Source extract:

========================================

# ...and you thought you had a bad day?



## havasu (Aug 22, 2016)

http://abc7.com/automotive/video-vintage-corvette-catches-fire-in-encino/1478981/


----------



## Chris (Aug 22, 2016)

Well that sucks. I saw a homeless encampment burn up yesterday and almost take out my pipe supply house.


----------



## oldognewtrick (Aug 22, 2016)

Ouch.......


----------



## havasu (Aug 22, 2016)

I wish all the homeless encampments would burn to the ground.


----------



## Rusty (Aug 22, 2016)

havasu said:


> I wish all the homeless encampments would burn to the ground.



I wish some of the churches would burn with them. In KC Ks, there is a megachurch. Their preacher lives in a mansion, salary is over a million a year and they give him  a new Mercedes every year. A couple blocks from there are people living in boxes, in an underpass. Just something wrong there.


----------



## oldognewtrick (Aug 22, 2016)

Rusty said:


> I wish some of the churches would burn with them. In KC Ks, there is a megachurch. Their preacher lives in a mansion, salary is over a million a year and they give him  a new Mercedes every year. A couple blocks from there are people living in boxes, in an underpass. Just something wrong there.



I agree 100%


----------



## zannej (Aug 23, 2016)

Yeah, in addition to getting tax exemptions for being non-profit, there is an additional tax break only for "ministers of the gospel" which allows them to deduct almost all expenses-- remodeling homes, painting, cleaning supplies, gas, vehicles, etc.

I am not a church person but I'm ok with churches that actually help people. I'm not a fan of the mega-churches where the ministers are filthy rich and they don't do jack squat for the rest of the people. I know there are some churches that have mandatory tithing of a certain amount and they kick people out for nonpayment.


----------



## Chris (Aug 23, 2016)

I need to start a church, i've been doing it all wrong.


----------



## Rusty (Aug 23, 2016)

Chris said:


> I need to start a church, i've been doing it all wrong.



You can get ordained through an on-line school.


----------



## Chris (Aug 23, 2016)

Great, I'm going to get started soon.


----------



## Rusty (Aug 23, 2016)

Chris said:


> Great, I'm going to get started soon.



My church, The Flying Spaghetti Monster church, does not have preachers. 


Praise the Holy Noodle.


----------



## Chris (Aug 23, 2016)

Where do I donate?


----------



## Rusty (Aug 23, 2016)

That church was created back in the 70s, I think, to make fun of organized religion.




ramen


----------



## Rusty (Aug 23, 2016)

Their prayer

Our saucer which art in a colander, draining be Your noodles. Thy noodle come, Thy meatballness be done on earth, as it is meaty in heaven. Give us this day our daily sauce, and forgive us our lack of piracy, as we pirate and smuggle against those who lack piracy with us. And lead us not into vegetarianism, but deliver us from non-red meat sauce. For thine is the colander, the noodle, and the sauce, forever and ever. Ramen.

========================================

Provided data:

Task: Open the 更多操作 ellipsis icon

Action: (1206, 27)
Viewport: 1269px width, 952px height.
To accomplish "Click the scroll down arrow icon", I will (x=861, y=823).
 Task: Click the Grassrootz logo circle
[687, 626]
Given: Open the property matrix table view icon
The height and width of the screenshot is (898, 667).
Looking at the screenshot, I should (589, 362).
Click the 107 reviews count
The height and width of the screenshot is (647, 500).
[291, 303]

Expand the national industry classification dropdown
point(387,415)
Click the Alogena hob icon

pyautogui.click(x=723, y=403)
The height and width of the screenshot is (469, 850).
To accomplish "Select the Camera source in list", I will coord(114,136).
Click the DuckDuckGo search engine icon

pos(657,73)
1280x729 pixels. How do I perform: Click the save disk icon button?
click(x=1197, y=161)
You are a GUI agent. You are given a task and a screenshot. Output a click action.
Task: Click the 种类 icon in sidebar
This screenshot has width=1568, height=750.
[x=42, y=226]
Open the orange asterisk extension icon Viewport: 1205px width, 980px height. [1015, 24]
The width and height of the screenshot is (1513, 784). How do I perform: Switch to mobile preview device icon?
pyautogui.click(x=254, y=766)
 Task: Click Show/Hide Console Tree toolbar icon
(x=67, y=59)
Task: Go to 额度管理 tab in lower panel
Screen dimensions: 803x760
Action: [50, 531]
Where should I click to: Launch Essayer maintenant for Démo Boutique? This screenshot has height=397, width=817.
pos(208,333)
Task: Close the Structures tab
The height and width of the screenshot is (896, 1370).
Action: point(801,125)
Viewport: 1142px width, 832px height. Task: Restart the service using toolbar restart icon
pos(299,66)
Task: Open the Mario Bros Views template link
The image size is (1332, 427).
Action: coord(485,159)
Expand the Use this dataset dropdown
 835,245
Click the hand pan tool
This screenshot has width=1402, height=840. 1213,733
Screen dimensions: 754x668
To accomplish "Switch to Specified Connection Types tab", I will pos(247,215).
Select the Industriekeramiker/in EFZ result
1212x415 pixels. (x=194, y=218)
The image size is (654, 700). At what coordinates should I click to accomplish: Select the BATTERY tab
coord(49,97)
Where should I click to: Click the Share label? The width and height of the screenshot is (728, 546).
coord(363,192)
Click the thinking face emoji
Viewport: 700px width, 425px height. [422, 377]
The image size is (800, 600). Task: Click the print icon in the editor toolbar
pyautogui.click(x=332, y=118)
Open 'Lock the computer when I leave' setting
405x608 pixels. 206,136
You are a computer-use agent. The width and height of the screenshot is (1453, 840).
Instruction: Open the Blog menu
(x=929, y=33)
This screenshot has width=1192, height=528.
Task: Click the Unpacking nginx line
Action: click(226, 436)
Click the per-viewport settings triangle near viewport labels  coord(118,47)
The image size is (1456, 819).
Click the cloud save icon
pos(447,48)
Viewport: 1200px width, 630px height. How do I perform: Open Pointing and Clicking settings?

========================================

Exercise task A:
Rewrite the forum thread passage from "I agree 100%" up to and including "out for nonpayment.", putting "dues" in place of "tithing".
Exercise task B:
Lay out the records from the line with "Task: Click the Grassrootz logo circle" up to and including the line with "pos(208,333)" as a numbered list, leaving out any blank lines.

Answer A:
I agree 100%


----------



## zannej (Aug 23, 2016)

Yeah, in addition to getting tax exemptions for being non-profit, there is an additional tax break only for "ministers of the gospel" which allows them to deduct almost all expenses-- remodeling homes, painting, cleaning supplies, gas, vehicles, etc.

I am not a church person but I'm ok with churches that actually help people. I'm not a fan of the mega-churches where the ministers are filthy rich and they don't do jack squat for the rest of the people. I know there are some churches that have mandatory dues of a certain amount and they kick people out for nonpayment.

Answer B:
1.  Task: Click the Grassrootz logo circle
2. [687, 626]
3. Given: Open the property matrix table view icon
4. The height and width of the screenshot is (898, 667).
5. Looking at the screenshot, I should (589, 362).
6. Click the 107 reviews count
7. The height and width of the screenshot is (647, 500).
8. [291, 303]
9. Expand the national industry classification dropdown
10. point(387,415)
11. Click the Alogena hob icon
12. pyautogui.click(x=723, y=403)
13. The height and width of the screenshot is (469, 850).
14. To accomplish "Select the Camera source in list", I will coord(114,136).
15. Click the DuckDuckGo search engine icon
16. pos(657,73)
17. 1280x729 pixels. How do I perform: Click the save disk icon button?
18. click(x=1197, y=161)
19. You are a GUI agent. You are given a task and a screenshot. Output a click action.
20. Task: Click the 种类 icon in sidebar
21. This screenshot has width=1568, height=750.
22. [x=42, y=226]
23. Open the orange asterisk extension icon Viewport: 1205px width, 980px height. [1015, 24]
24. The width and height of the screenshot is (1513, 784). How do I perform: Switch to mobile preview device icon?
25. pyautogui.click(x=254, y=766)
26.  Task: Click Show/Hide Console Tree toolbar icon
27. (x=67, y=59)
28. Task: Go to 额度管理 tab in lower panel
29. Screen dimensions: 803x760
30. Action: [50, 531]
31. Where should I click to: Launch Essayer maintenant for Démo Boutique? This screenshot has height=397, width=817.
32. pos(208,333)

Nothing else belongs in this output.